Bruno Bavota

The Secret Of The Sea

If “La Casa Sulla Luna” was a quiet reflection on the pianist’s life and its peripheries, “The Secret Of The Sea” is a romantic tale on acoustic guitar and piano intermingling like two collared doves. This loving finality and complete lack of pretense paints a sunny, amorous instrumental backdrop to your everyday life, in Bavota’s most accomplished release to date.

While if “Me And You” is a very personally-minded title to begin with, it does carry the purpose of thousands with it. Bruno’s skills with piano: his effortless, liquid technique, his lack of overarching weight, his speeding up and slowing down but always sowing a seed of continuity – these qualities put him on the same level as Greg Haines and Nils Frahm in terms of emotional maturity. With “Les Nuits Blanches” and its acute arpeggiated phrasing and tip-toeing melody, the stage is set for a cinematic record that carries with it pithy resemblance to some of the most touching piano music you’ll ever hear.

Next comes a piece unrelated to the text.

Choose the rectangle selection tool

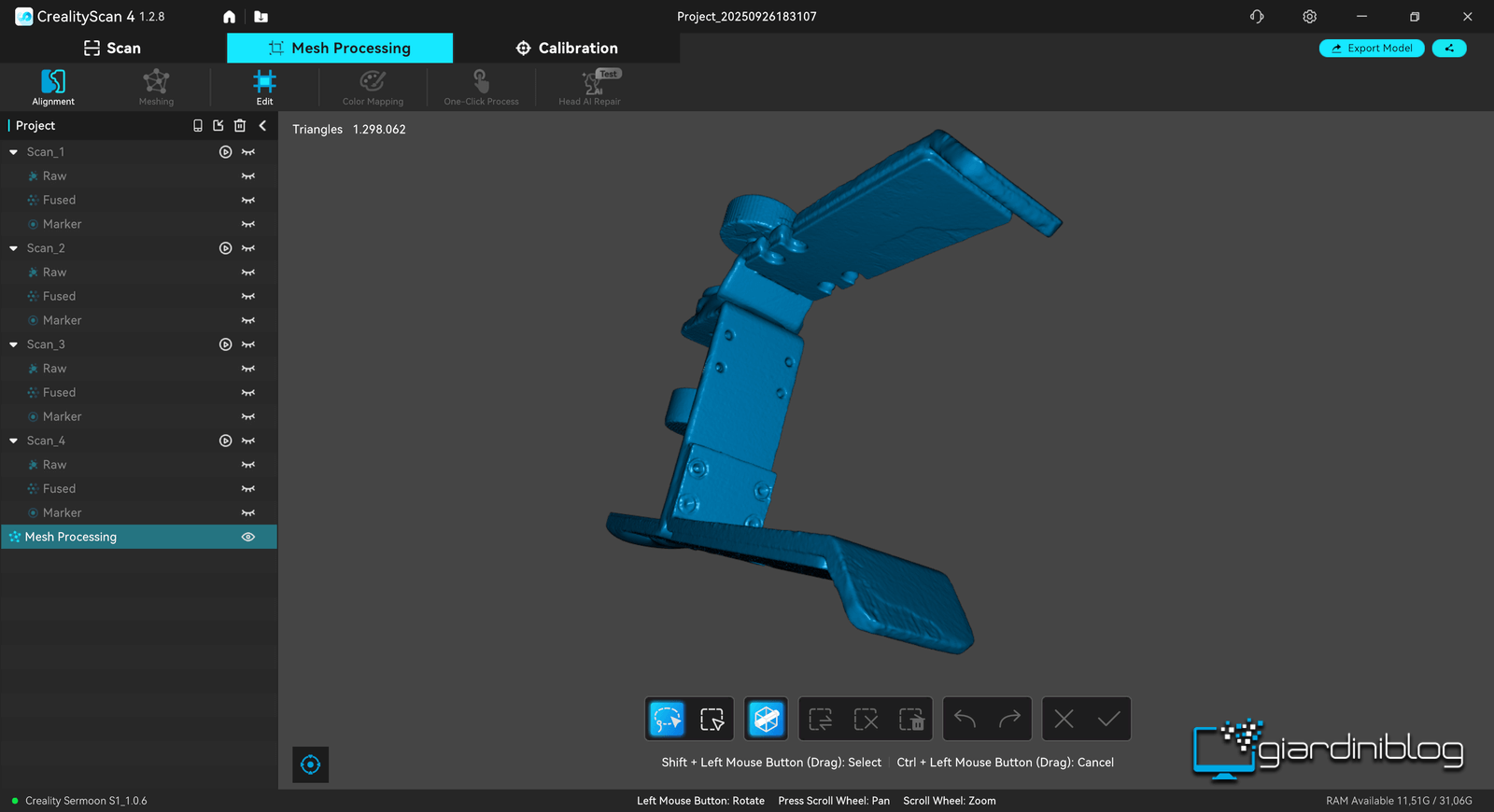pos(712,719)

But there’s more. As mentioned, acoustic guitar is a pivotal gesture and counterpoint in this album, best exemplified in “The Man Who Chased The Sea”. You can imagine someone like Nick Drake singing river songs over the undulating, rhythmic sveltness that makes up its tone and pulsing nature. Later on, a C Major played in low octave skitters about on its firm anchorage, and new lines jet out like a Peregrine falcon in capricious clusters. The mood is not one of searching for prey, or a meaning, but instead a cherishing what life has to offer in the smallest moments: love, leverage for excitation, and unburdened living.

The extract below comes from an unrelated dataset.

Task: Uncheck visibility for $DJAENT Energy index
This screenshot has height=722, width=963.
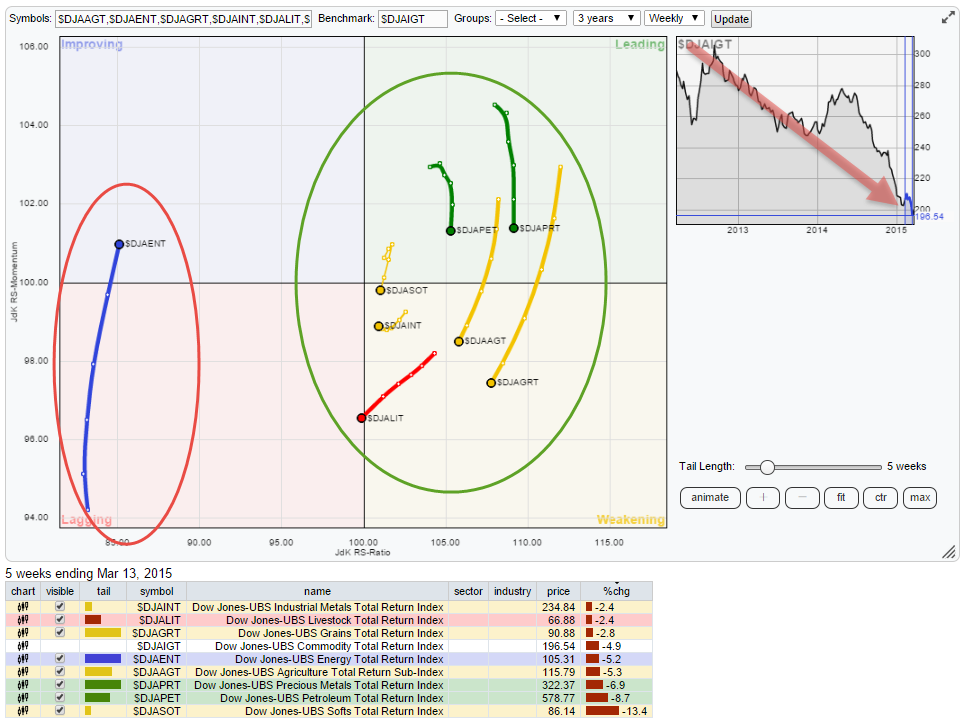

There are some cameo appearances of music from “La Casa Sulla Luna” included further into the LP – “Plasson”, one of the best tracks from Bavota’s ouevre, sees to sit alongside more livid, new sounds, just like the unabashed playfulness of “Hidden Lights Through Smoky Clouds”. The chord changes and scaling up and scaling back create momentous occasions of beauty in the listener’s ear, as if you were born to hear the hard-won wisdom Bruno brings to the piano instrument. “If Only My Heart Were Wide Like The Sea” installs a lamenting fusion of word based synaesthesia.

To tell you more of the context of where the work is actually angling or successful: the first half up to “Plasson” marries the gentle guitar sway of Brian Eno collaborator Leo Abrahams with piano playing somewhat like Erik Satie. Although here, the sounds are much more fluid and less meandering, a “Gymnopedia With Stretched Muscles”, if you like. For me the standout’s are the intensely serious title track, “The Man Who Chased The Sea” and “The Boy And The Whale” for instilling ambient wryness to the whole. Bavota has a sense of humour, to be sure. But with “The Secret Of The Sea”, he puts it to much more than token satire. His music is cheerful, sincere, all-encompassing and as an album’s photograph on the memory, not easy to forget. That makes it a winner in my books.